やること -> 「You are a GUI」を含む行から「(x=1054, y=50)」を含む行まで（両端の行も含む）を、1行につき1つの文字列とするJSONリストに整えてもらえますか？空行は除いてください。

====== 提供情報 ======

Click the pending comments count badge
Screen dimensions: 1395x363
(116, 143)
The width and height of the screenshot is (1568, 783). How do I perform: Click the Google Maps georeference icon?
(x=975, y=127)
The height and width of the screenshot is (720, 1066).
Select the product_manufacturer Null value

======
====== 提供情報 ======

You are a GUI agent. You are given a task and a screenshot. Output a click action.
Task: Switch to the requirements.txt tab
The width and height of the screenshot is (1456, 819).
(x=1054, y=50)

======
====== 提供情報 ======

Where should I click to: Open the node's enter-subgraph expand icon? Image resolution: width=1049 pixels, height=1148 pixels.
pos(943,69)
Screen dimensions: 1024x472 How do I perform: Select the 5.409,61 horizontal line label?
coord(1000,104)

======

記述回答 ->
[
  "You are a GUI agent. You are given a task and a screenshot. Output a click action.",
  "Task: Switch to the requirements.txt tab",
  "The width and height of the screenshot is (1456, 819).",
  "(x=1054, y=50)"
]